EXERCISE PROMPT
Copy the intestinal gland text word for word, all of it.

Gland between the intestinal villi that produces new cells

In histology, an intestinal gland (also crypt of Lieberkühn and intestinal crypt) is a gland found in between villi in the intestinal epithelial lining of the small intestine and large intestine (or colon). The glands and intestinal villi are covered by epithelium, which contains multiple types of cells: enterocytes (digesting and absorbing nutrients and electrolytes), goblet cells (secreting mucus), enteroendocrine cells (secreting hormones), cup cells, tuft cells, and at the base of the gland, Paneth cells (secreting anti-microbial peptides) and intestinal stem cells. Underlying the epithelium of the crypts and villi is the lamina propria, which contains various stromal cells including fibroblasts, myofibroblasts, telocytes, vascular and lymphatic capillaries, and leukocytes.

==Structure==
Intestinal glands are found in the epithelia of the small intestine, namely the duodenum, jejunum, and ileum, and in the large intestine (colon), where they are sometimes called colonic crypts. Intestinal glands of the small intestine contain a base of replicating stem cells, Paneth cells of the innate immune system, and goblet cells, which produce mucus. In the colon, crypts do not have Paneth cells.

==Function==
The enterocytes in the small intestinal mucosa contain digestive enzymes that digest specific foods while they are being absorbed through the epithelium. These enzymes include peptidase, sucrase, maltase, lactase and intestinal lipase. This is in contrast to the gastric glands of the stomach where chief cells secrete pepsinogen.

Also, new epithelium is formed here, which is important because the cells at this site are continuously worn away by the passing food. The basal (further from the intestinal lumen) portion of the crypt contains multipotent stem cells. During each mitosis, one of the two daughter cells remains in the crypt as a stem cell, while the other differentiates and migrates up the side of the crypt and eventually into the villus. These stem cells can differentiate into either an absorptive (enterocytes) or secretory (Goblet cells, Paneth cells, enteroendocrine cells) lineages. Both Wnt and Notch signaling pathways play a large role in regulating cell proliferation and in intestinal morphogenesis and homeostasis.

DATA UNDER STUDY
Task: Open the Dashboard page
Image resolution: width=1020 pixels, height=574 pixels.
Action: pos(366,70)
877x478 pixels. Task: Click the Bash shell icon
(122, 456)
---
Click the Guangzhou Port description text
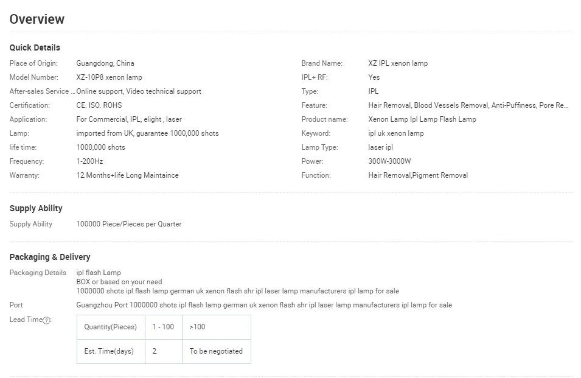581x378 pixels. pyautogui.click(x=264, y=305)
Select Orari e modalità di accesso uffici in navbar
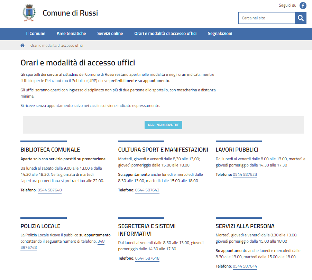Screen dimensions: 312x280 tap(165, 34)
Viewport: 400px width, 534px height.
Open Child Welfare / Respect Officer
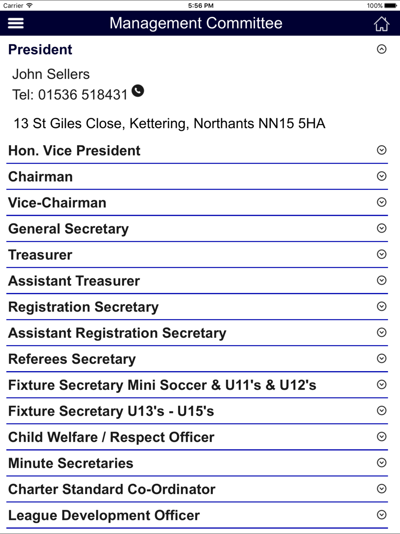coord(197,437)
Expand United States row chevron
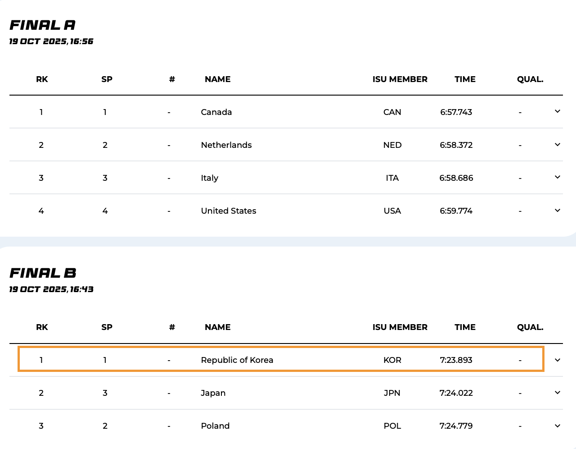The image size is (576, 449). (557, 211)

RESPONSE AREA
Gland between the intestinal villi that produces new cells

In histology, an intestinal gland (also crypt of Lieberkühn and intestinal crypt) is a gland found in between villi in the intestinal epithelial lining of the small intestine and large intestine (or colon). The glands and intestinal villi are covered by epithelium, which contains multiple types of cells: enterocytes (digesting and absorbing nutrients and electrolytes), goblet cells (secreting mucus), enteroendocrine cells (secreting hormones), cup cells, tuft cells, and at the base of the gland, Paneth cells (secreting anti-microbial peptides) and intestinal stem cells. Underlying the epithelium of the crypts and villi is the lamina propria, which contains various stromal cells including fibroblasts, myofibroblasts, telocytes, vascular and lymphatic capillaries, and leukocytes.

==Structure==
Intestinal glands are found in the epithelia of the small intestine, namely the duodenum, jejunum, and ileum, and in the large intestine (colon), where they are sometimes called colonic crypts. Intestinal glands of the small intestine contain a base of replicating stem cells, Paneth cells of the innate immune system, and goblet cells, which produce mucus. In the colon, crypts do not have Paneth cells.

==Function==
The enterocytes in the small intestinal mucosa contain digestive enzymes that digest specific foods while they are being absorbed through the epithelium. These enzymes include peptidase, sucrase, maltase, lactase and intestinal lipase. This is in contrast to the gastric glands of the stomach where chief cells secrete pepsinogen.

Also, new epithelium is formed here, which is important because the cells at this site are continuously worn away by the passing food. The basal (further from the intestinal lumen) portion of the crypt contains multipotent stem cells. During each mitosis, one of the two daughter cells remains in the crypt as a stem cell, while the other differentiates and migrates up the side of the crypt and eventually into the villus. These stem cells can differentiate into either an absorptive (enterocytes) or secretory (Goblet cells, Paneth cells, enteroendocrine cells) lineages. Both Wnt and Notch signaling pathways play a large role in regulating cell proliferation and in intestinal morphogenesis and homeostasis.